Patients were treated in the field by fire rescue personnel of various municipalities and with different experience levels. Patients transported by air were significantly more likely to be successfully intubated than those transported by ground, perhaps due to both increased experience and the use by air crews of succinylcholine. The authors in their discussion contrast these results with those of European studies which report higher success rates with pre-hospital systems that employ emergency physicians and anaesthetists.
After intubation it is critical to securely fasten the tracheal tube so it does not dislodge during transfer. Dedicated devices are available for this although mostly cloth tape is used.

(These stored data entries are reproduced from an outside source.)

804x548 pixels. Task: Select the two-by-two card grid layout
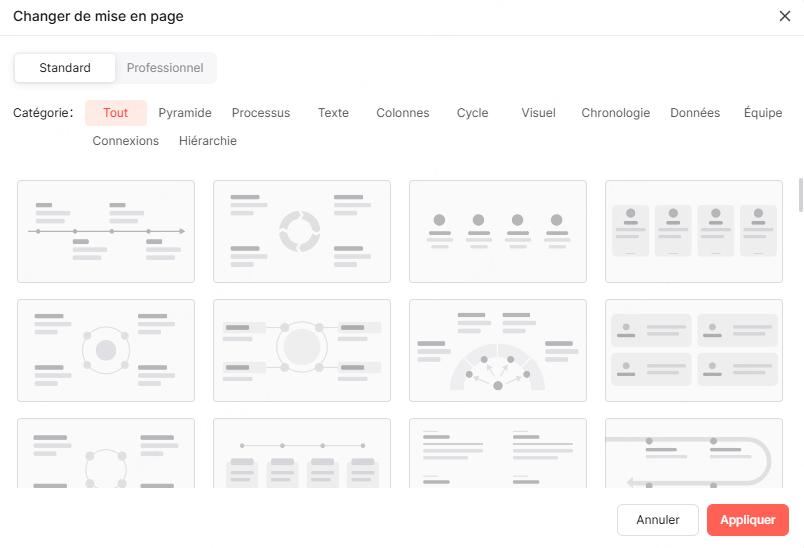693,350
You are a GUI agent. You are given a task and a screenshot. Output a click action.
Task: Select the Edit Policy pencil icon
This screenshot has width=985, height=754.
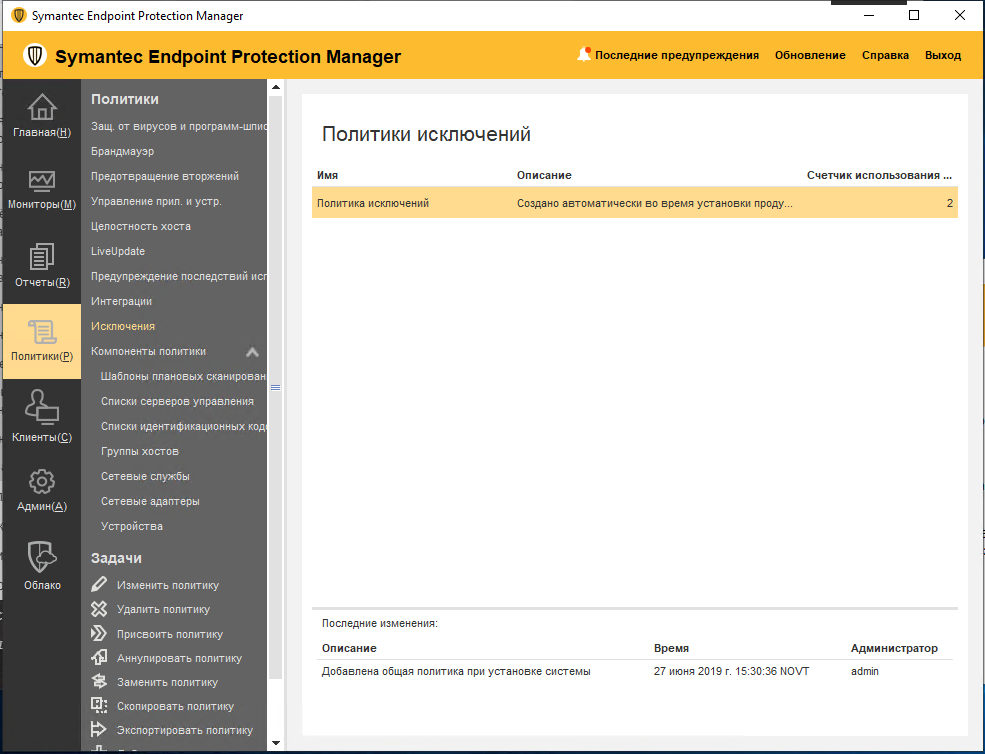(97, 584)
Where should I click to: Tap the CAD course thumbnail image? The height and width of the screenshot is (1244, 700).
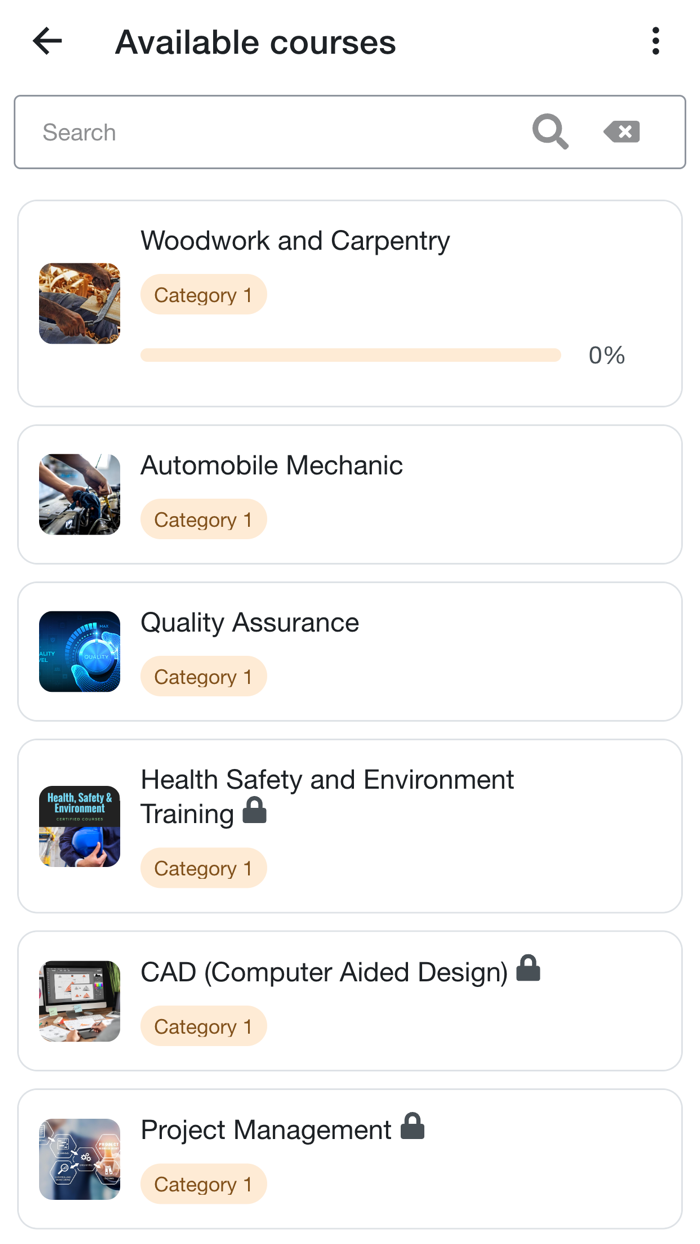pyautogui.click(x=80, y=1002)
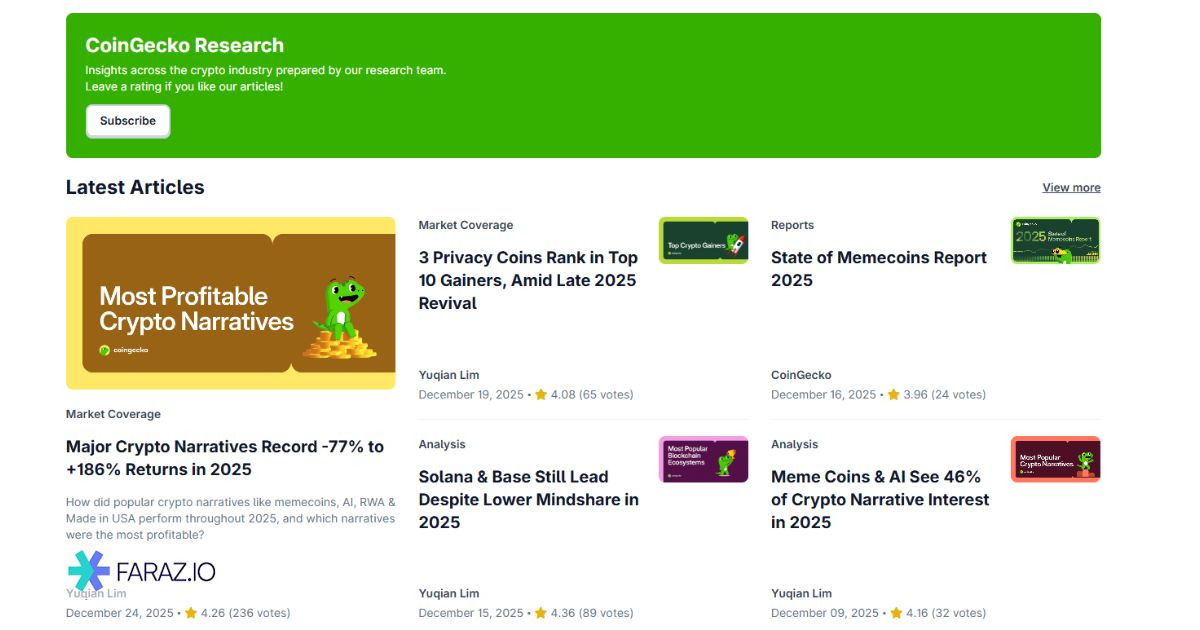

Different knots have been compared although not found be significantly different in terms of security1. One favoured knot, which is easy to learn and to teach, is the lark’s head (also called cow’s hitch)2.
The tape is folded in half so there is a loop at one end and two free ends at the other. The loop is wrapped around the tube and the two free ends are fed through the loop, and then taped around the patient’s head. It has been suggested that this results in the tape gripping the tube over the widest possible area, thereby reducing the potential for slippage and displacement.
Finally a well designed blinded randomised controlled trial on this subject. 0.3 mg/kg etomidate was compared with 2mg/kg ketamine for RSI in 655 patients requiring emergency intubation in the pre-hospital, emergency department, or intensive care unit environments. No difference was observed in intubation conditions or the primary endpoint of maximum SOFA score in the first three days, although the etomidate group had a higher rate of adrenal insufficiency as defined by response to an ACTH test.
Prehospital airway management on rescue helicopters in the United Kingdom
26 of 27 identified UK rescue helicopter bases responded to a questionnaire sent by German anaesthesiologists on the airway equipment they carried. The take home message is that there were some important gaps: not all carried equipment for establishing a surgical airway and not all had a means of capnometry. Pull your socks up guys the Germans are watching.
In contrast to literature showing high intubation failure rates by ground paramedics, a review over eight years of 369 intubations by flight paramedics and nurses showed successful tracheal intubation in 92.1% cases. Of the 369 intubation encounters, rapid sequence medications were given in 345. The authors ascribe their success to both initial training and mandatory ongoing practice and demonstration of competencies.
Paramedics intubated simulated patients positioned supine on the floor by direct laryngoscopy (DL) and by using the Airtraq device. Ventilation was achieved more quickly with the Airtraq in a difficult airway scenario (tongue oedema), and after a short training period the Airtraq was faster at intubating a ‘normal’ airway.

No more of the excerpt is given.